Neste país complexo, o Rio Grande do Sul é dos estados mais peculiares. Praticamente ingovernável. Mas a atual gestão faz escola.
A história tem peso. O passado parece ter forjado uma sociedade pouco coesa em seu conjunto e inclinada a polarizações. A presença portuguesa só vingou com a chegada da família real, depois de muitas disputas com espanhóis. O estado foi palco de várias revoltas.
A mais lembrada é a Guerra dos Farrapos, um movimento separatista, mas houve outras tantas disputas internas (e sangrentas) entre facções.
Compõe esse quadro a heterogeneidade cultural – ao mesmo tempo uma benção e um desafio. O gaúcho era mestiço de índio, português, espanhol e africano. A imigração europeia no século 19 tornou a sociedade mais complexa.
Trazendo para os dias de hoje, não seria coincidência que governadores enfrentem tantas dificuldades para governar e não consigam se reeleger. Construir consensos para aprovar reformas é bastante desafiador e muitos comprometeram a higidez das contas públicas, possivelmente no anseio de agradar a muitos – uma postura que acaba alimentando demandas oportunistas de grupos organizados, corroendo o orçamento público.
Outra característica é a elevada judicialização. Há alta incidência do RS nas ações no STF, ponderando pelo tamanho da população, devido à própria litigiosidade nas instâncias anteriores.
O atual governo recebeu um estado quebrado, com 57 meses de atraso no pagamento da folha e bombas relógio a explodir.
A razão entre funcionários ativos (128 mil) e inativos e pensionistas (209 mil) é a mais elevada no Brasil (dados de 2019), sendo que 80% dos vínculos são na educação e na segurança, que contam com regras mais generosas para aposentadoria.
Enquanto o número de ativos encolhe, prejudicando a administração pública, o de inativos só faz crescer – a idade média do funcionalismo é de 51 anos –, pressionando os gastos com Previdência.
Ao longo dos últimos anos, os governos fizeram uso de expedientes inadequados para tentar fechar as contas: saques de depósitos judiciais e do caixa único (com recursos de órgãos e demais poderes). Totalizaram R$19 bilhões e precisam ser devolvidos.
Houve também sensível piora dos indicadores de educação na última década.
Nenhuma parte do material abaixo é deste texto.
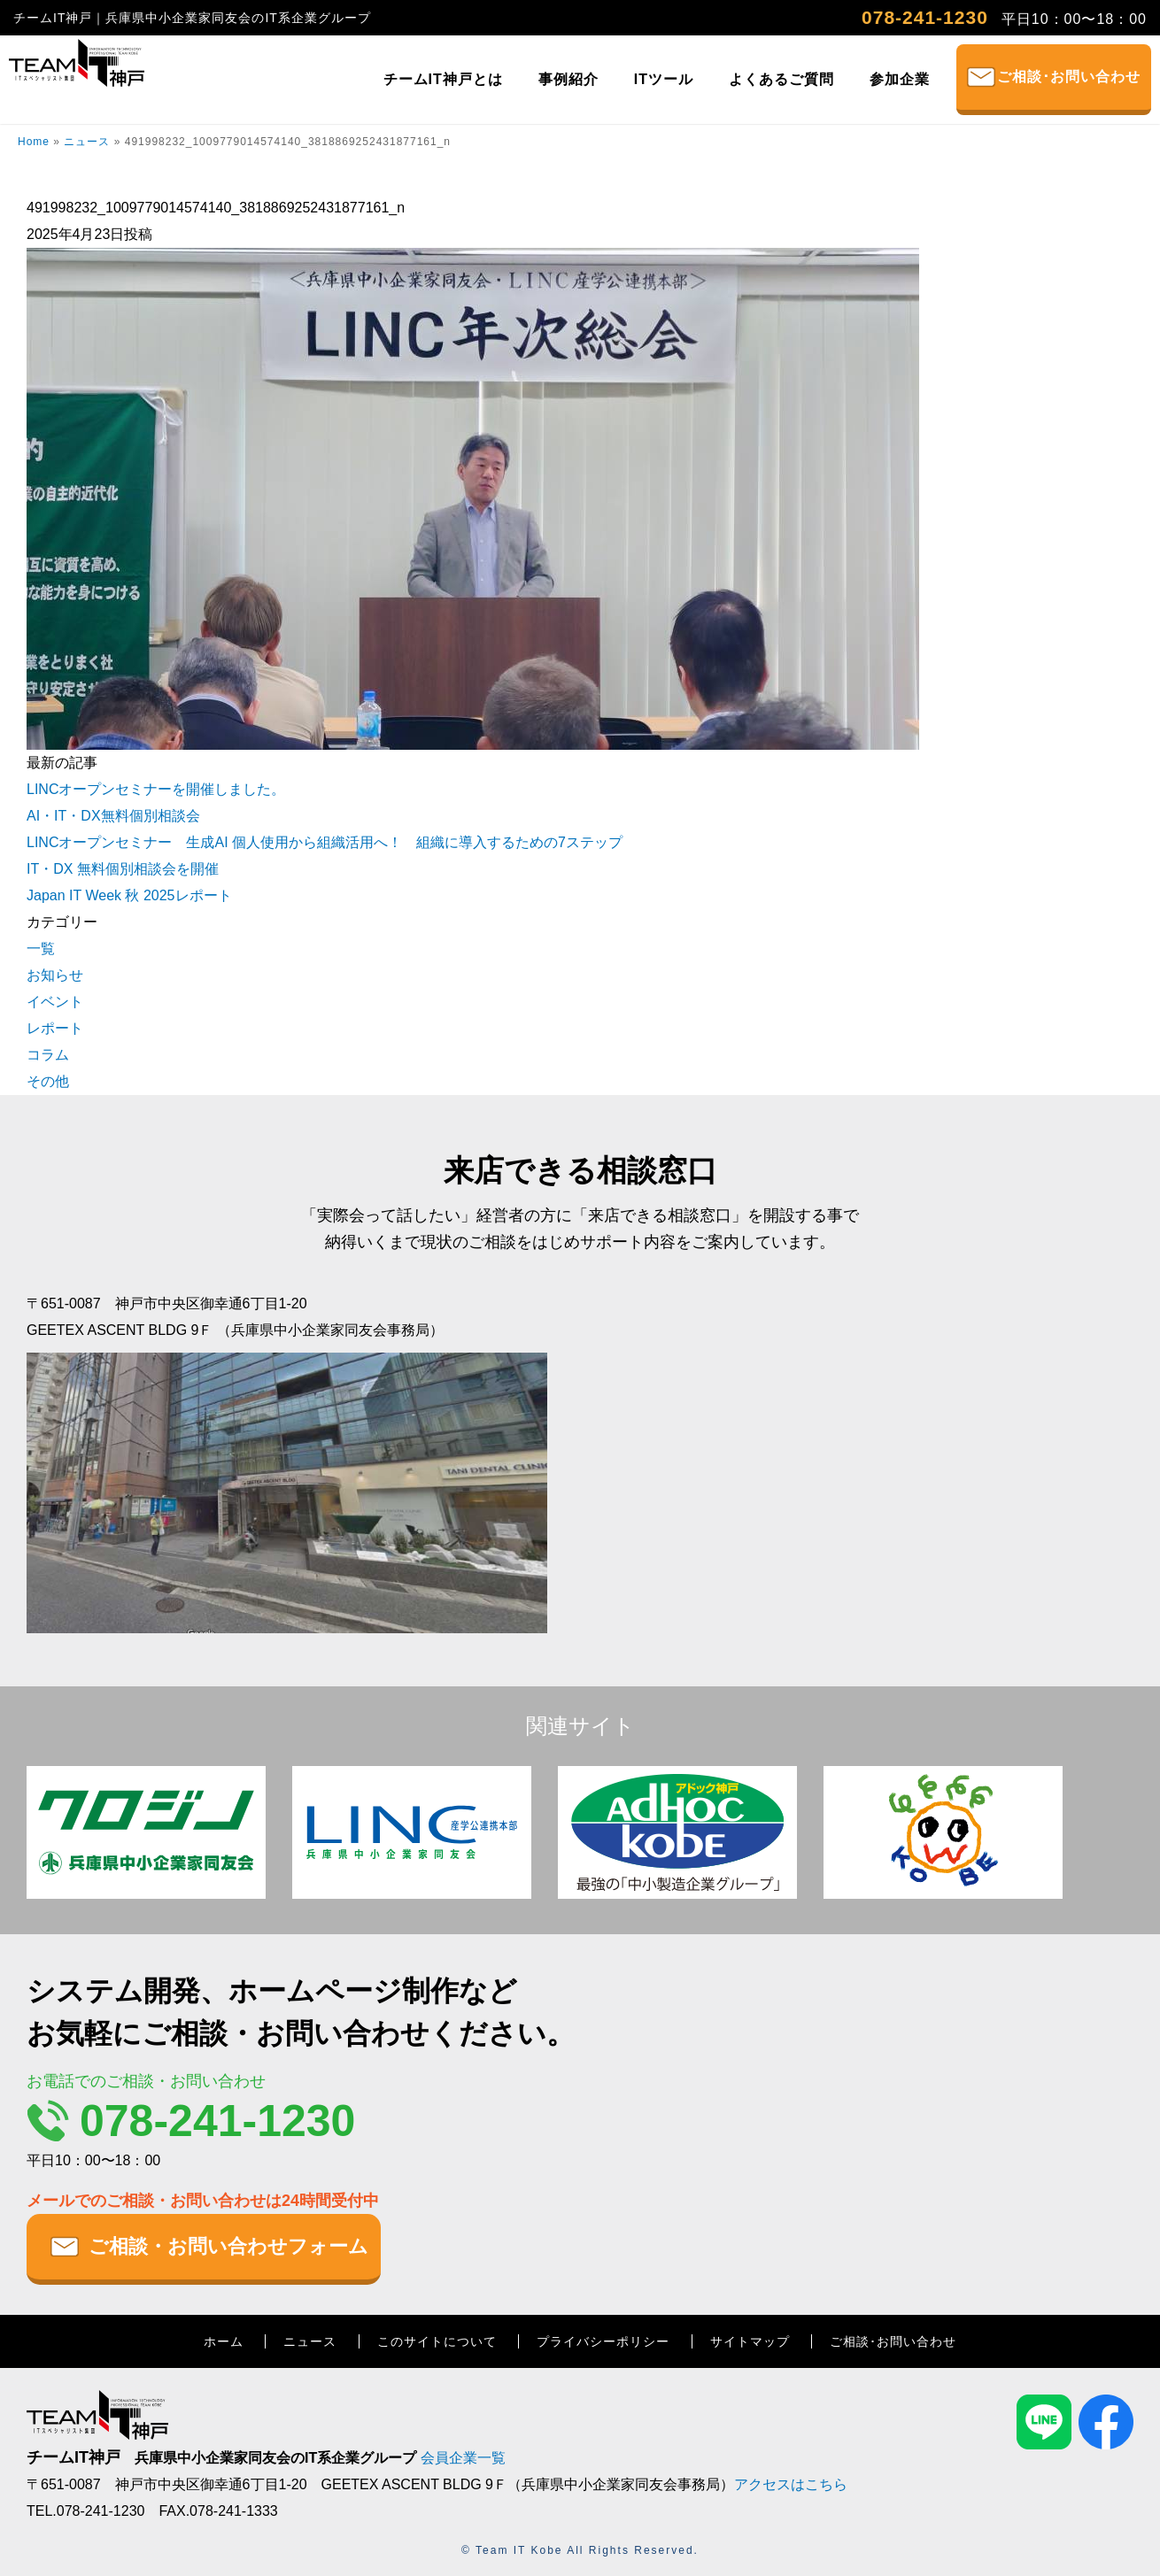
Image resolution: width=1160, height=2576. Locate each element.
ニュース (87, 141)
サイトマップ (750, 2341)
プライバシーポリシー (603, 2341)
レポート (55, 1028)
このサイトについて (437, 2341)
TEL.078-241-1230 (85, 2510)
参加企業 (900, 79)
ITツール (663, 79)
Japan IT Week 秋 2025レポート (129, 895)
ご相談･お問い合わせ (1069, 76)
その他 (48, 1081)
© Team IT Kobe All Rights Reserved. (580, 2550)
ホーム (224, 2341)
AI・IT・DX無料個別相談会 (113, 815)
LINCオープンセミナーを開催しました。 (156, 789)
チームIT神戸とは (443, 79)
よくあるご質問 (781, 79)
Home (34, 141)
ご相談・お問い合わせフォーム (228, 2246)
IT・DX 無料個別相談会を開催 (123, 868)
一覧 (41, 948)
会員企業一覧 (463, 2457)
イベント (55, 1001)
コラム (48, 1054)
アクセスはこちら (790, 2484)
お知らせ (55, 975)
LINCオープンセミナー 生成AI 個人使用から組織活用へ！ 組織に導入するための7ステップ (325, 842)
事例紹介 (568, 79)
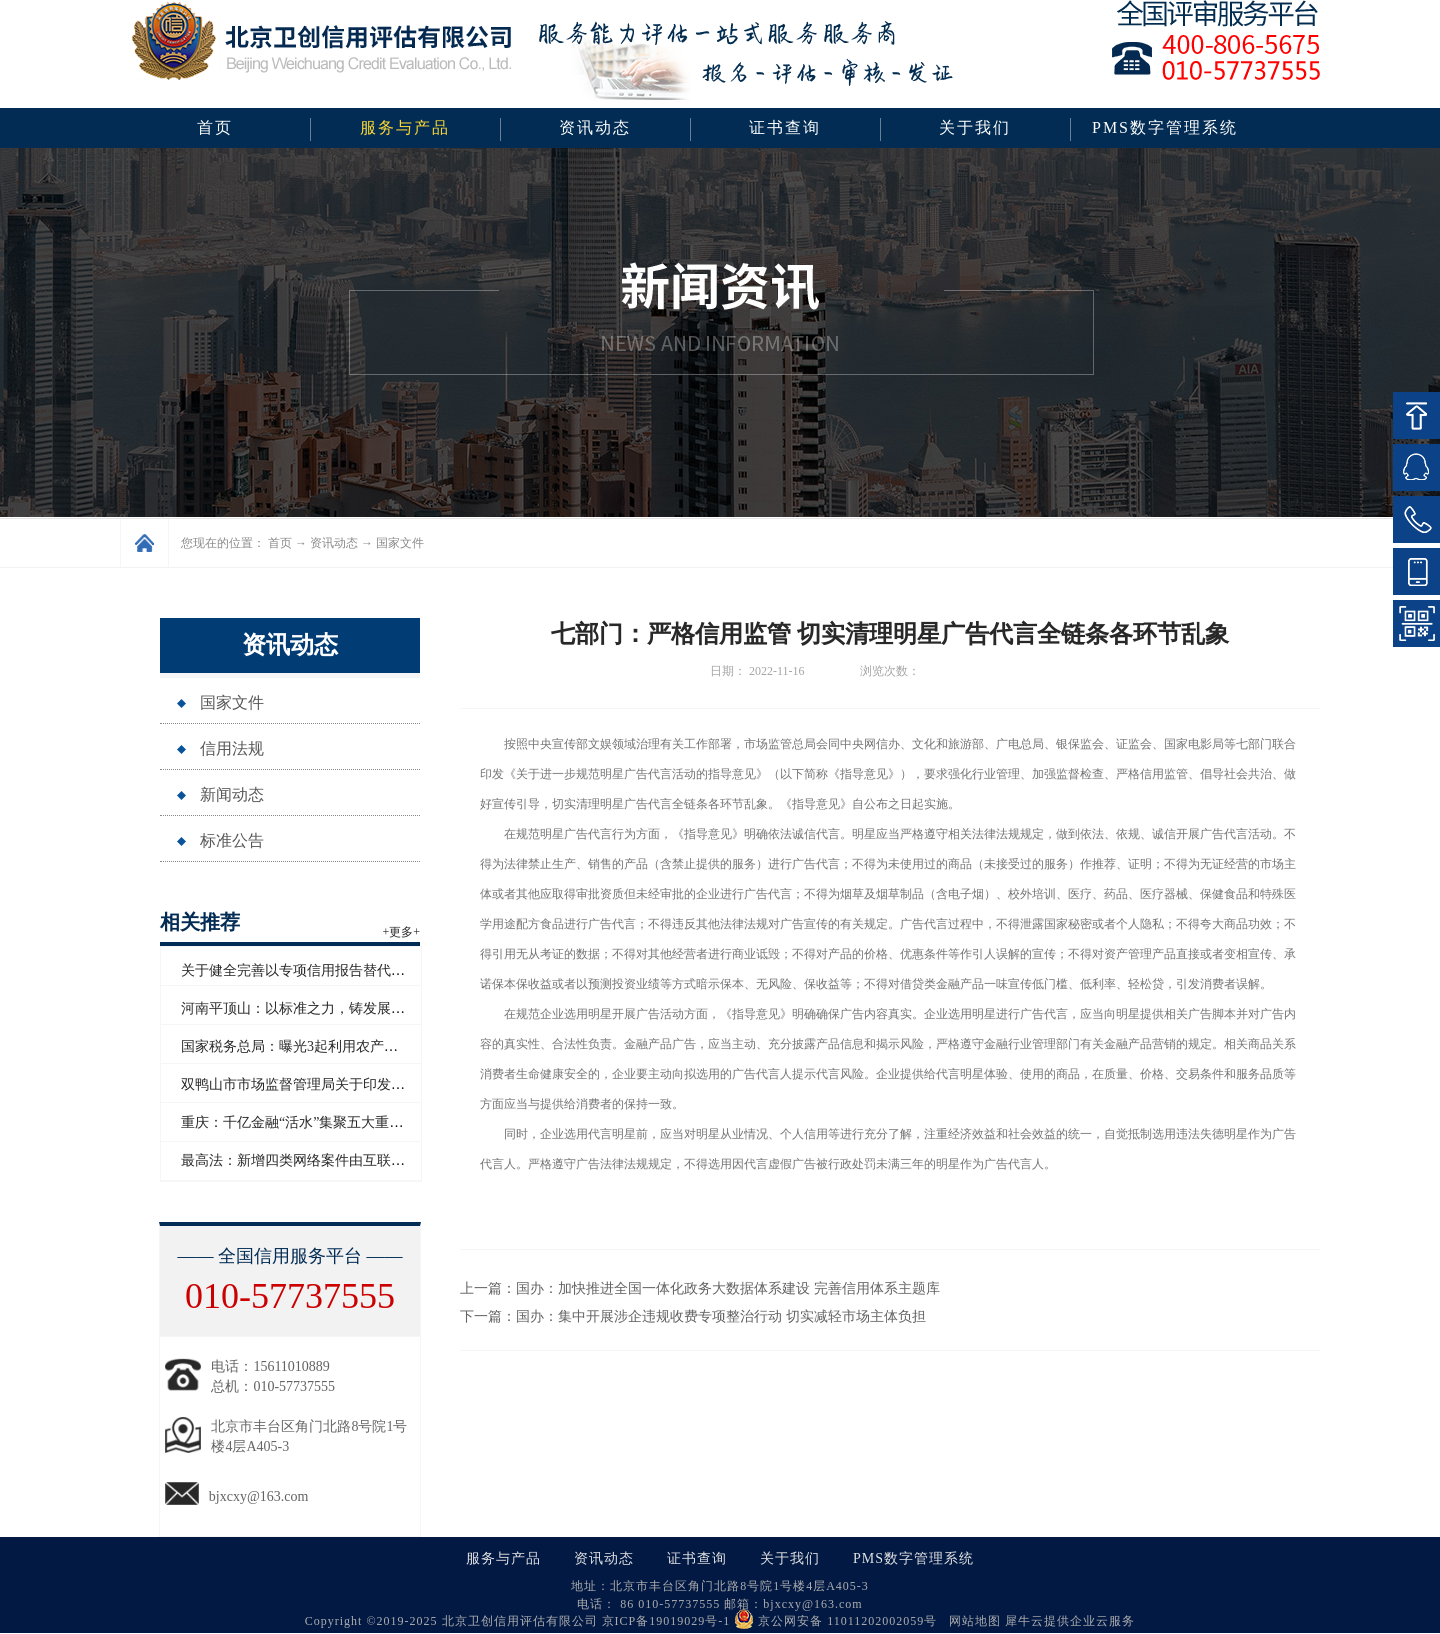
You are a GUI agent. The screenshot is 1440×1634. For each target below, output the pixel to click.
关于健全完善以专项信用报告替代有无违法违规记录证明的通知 (377, 970)
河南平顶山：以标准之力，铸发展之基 (300, 1008)
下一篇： (693, 1316)
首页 (215, 127)
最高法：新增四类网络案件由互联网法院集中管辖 (335, 1160)
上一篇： (700, 1288)
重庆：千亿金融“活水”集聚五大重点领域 (306, 1122)
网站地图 (971, 1621)
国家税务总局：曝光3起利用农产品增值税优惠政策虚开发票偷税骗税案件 (408, 1046)
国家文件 (400, 543)
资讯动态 (334, 543)
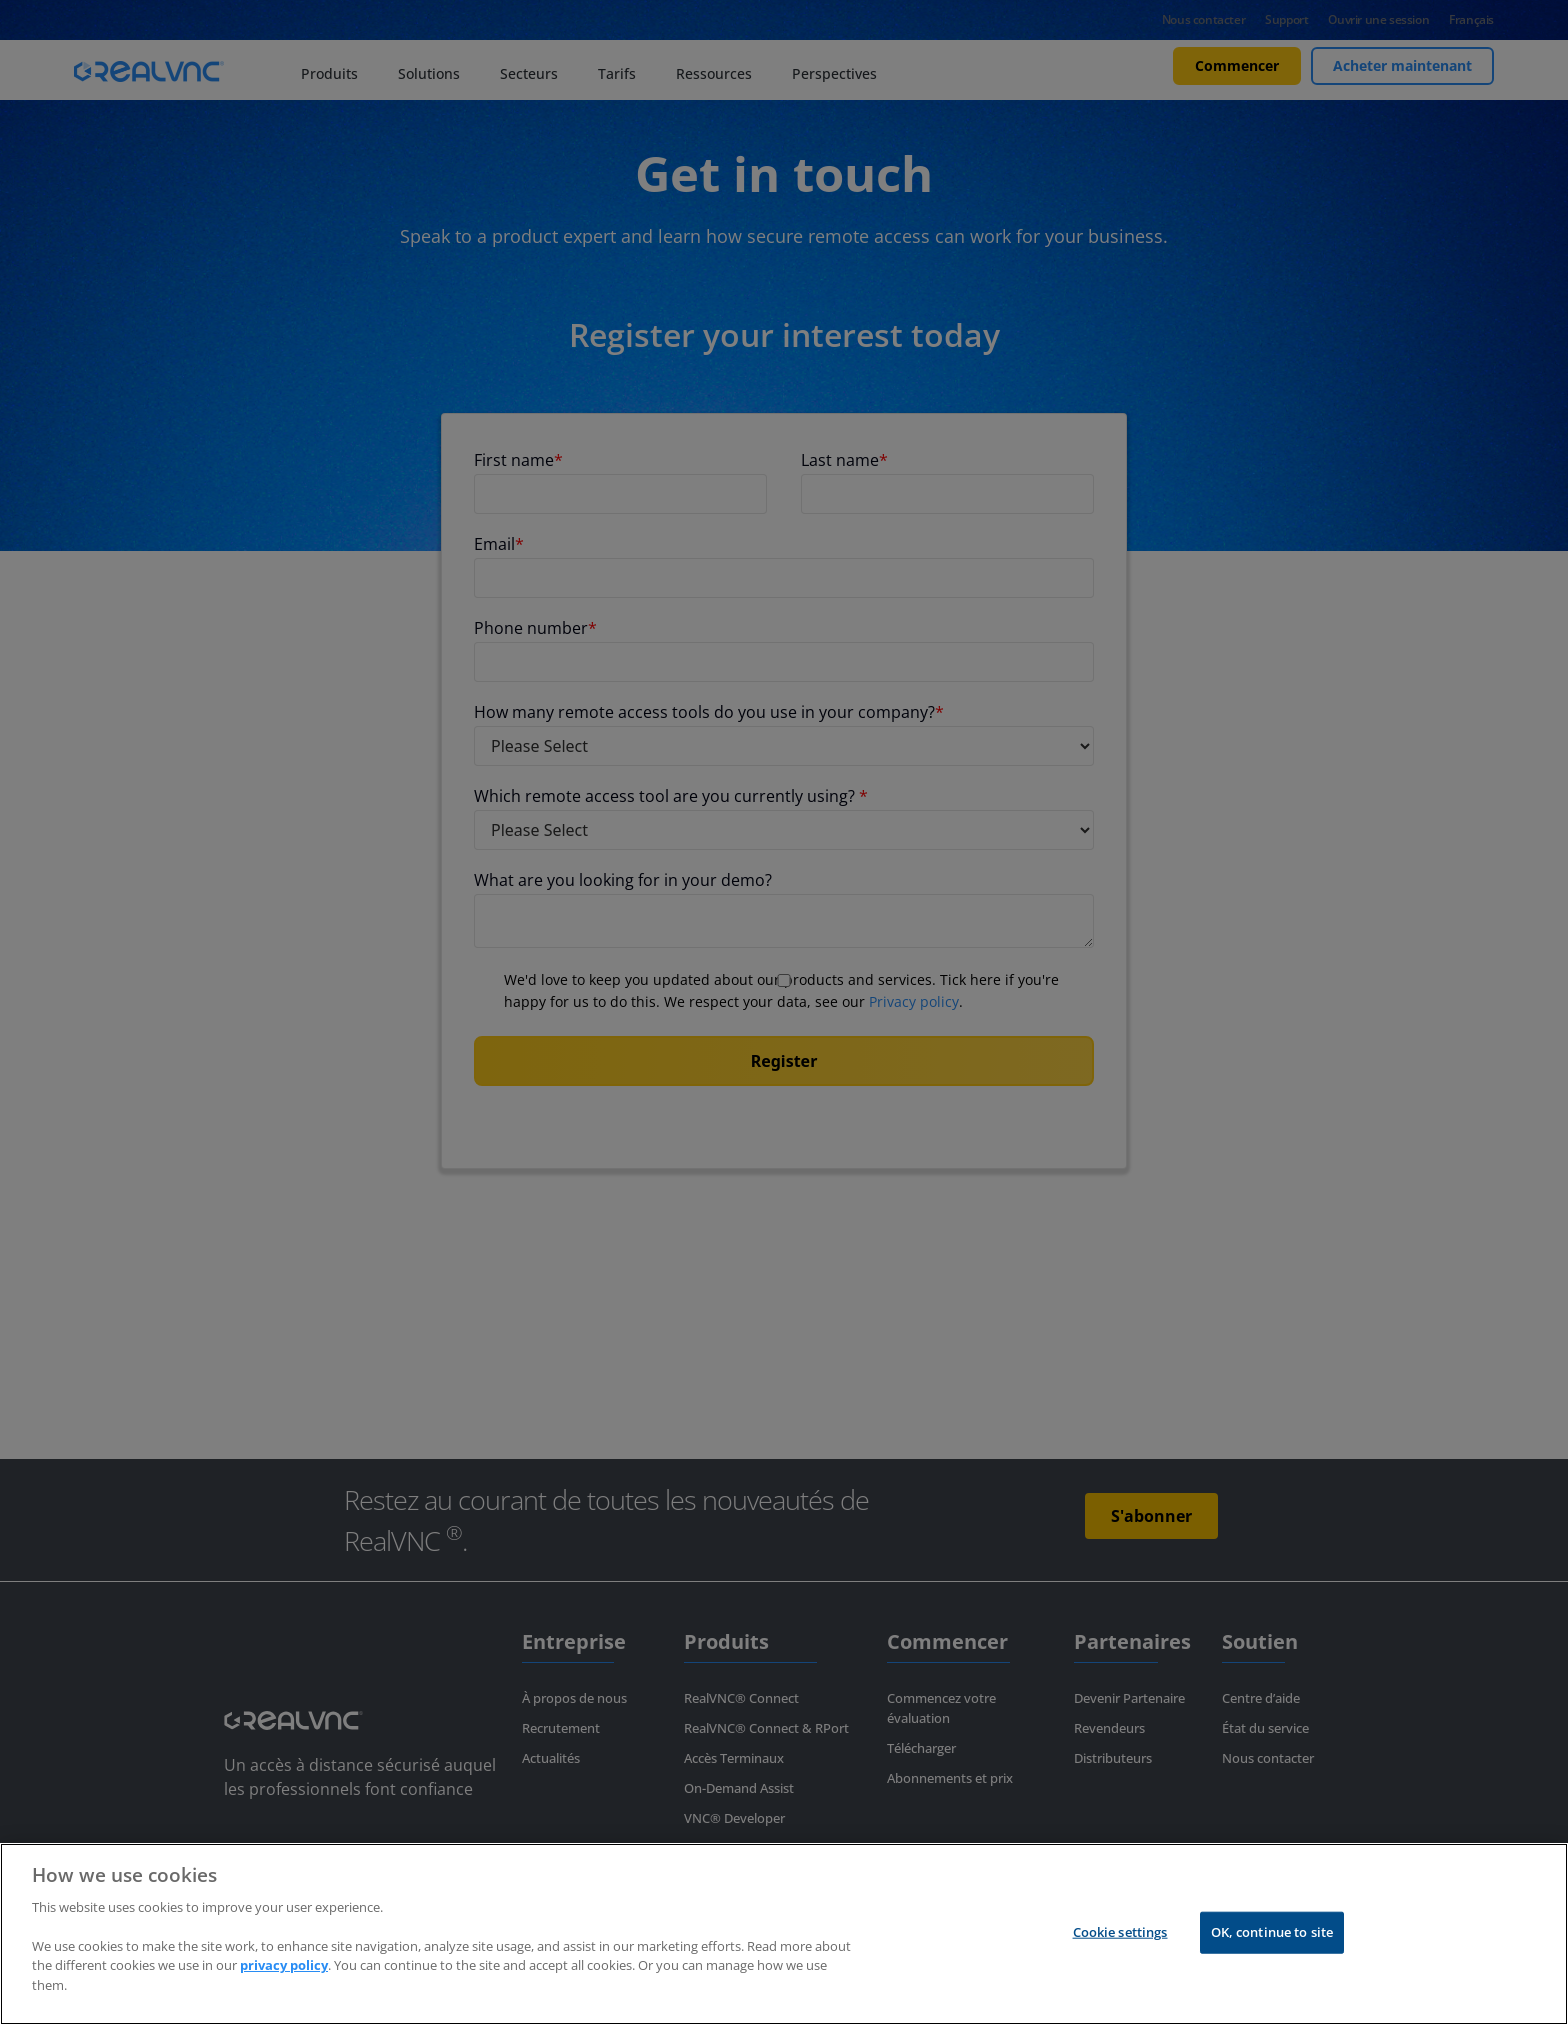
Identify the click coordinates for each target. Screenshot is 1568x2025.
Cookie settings (1120, 1932)
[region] (784, 1934)
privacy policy (284, 1965)
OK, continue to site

A 4ª maior renda per capita do País está no 12º lugar no ranking de educação. Isso apesar do legado histórico: a imigração europeia e a menor desigualdade na distribuição de terras resultaram em maiores gastos com educação no passado, segundo pesquisas acadêmicas.
A gestão Eduardo Leite marca uma inflexão. Sem demonizar governos anteriores, segue um roteiro pouco usual na política brasileira: faz diagnóstico dos problemas com base em evidências e dados, comunica a sociedade, apresenta as propostas de reforma e, com diálogo, negocia sua aprovação.
Em pouco tempo, conduziu a mais completa reforma da Previdência do País e um conjunto amplo de reformas administrativas - com emendas à constituição e projetos de lei. Foram incluídos os atuais servidores, inclusive magistério e militares, visando a conter o crescimento vegetativo da folha e promover a eficiência da máquina pública. Avança paulatinamente na ampla agenda de privatizações e concessões.
Já colheu frutos em 2020, como a eliminação do atraso na folha e sua redução (-3,8% em termos reais), e o menor déficit previdenciário.
O PIB do primeiro trimestre cresceu 4% na variação anual, acima da média nacional de 1,2%.
Tudo somado, a Pesquisa Atlas apontou aprovação do governo em 47,2% em abril.
Os desafios são grandes. O estado ainda recorre a liminares do STF para suspender o pagamento de dívida ao Tesouro, que acumula R$12 bilhões de atraso. A ambiciosa reforma tributária, que prevê redução de isenções, está atrasada.
Na educação, houve avanço nos indicadores do ensino médio, mas menos nos demais níveis e insuficiente para cumprir as metas.
Os gestos políticos do governador são simbólicos. Convidou toda a bancada federal gaúcha para a cerimônia de entrega de viaturas e equipamentos de segurança para as polícias, por terem viabilizado as emendas parlamentares para sua aquisição.
Com valores republicanos e democráticos, sua habilidade política ganha mais importância na crise atual. Sem isso, grupos organizados bloqueiam reformas em meio à apatia da sociedade.
A democracia ganha com a competição na política. Com diversidade, melhor ainda.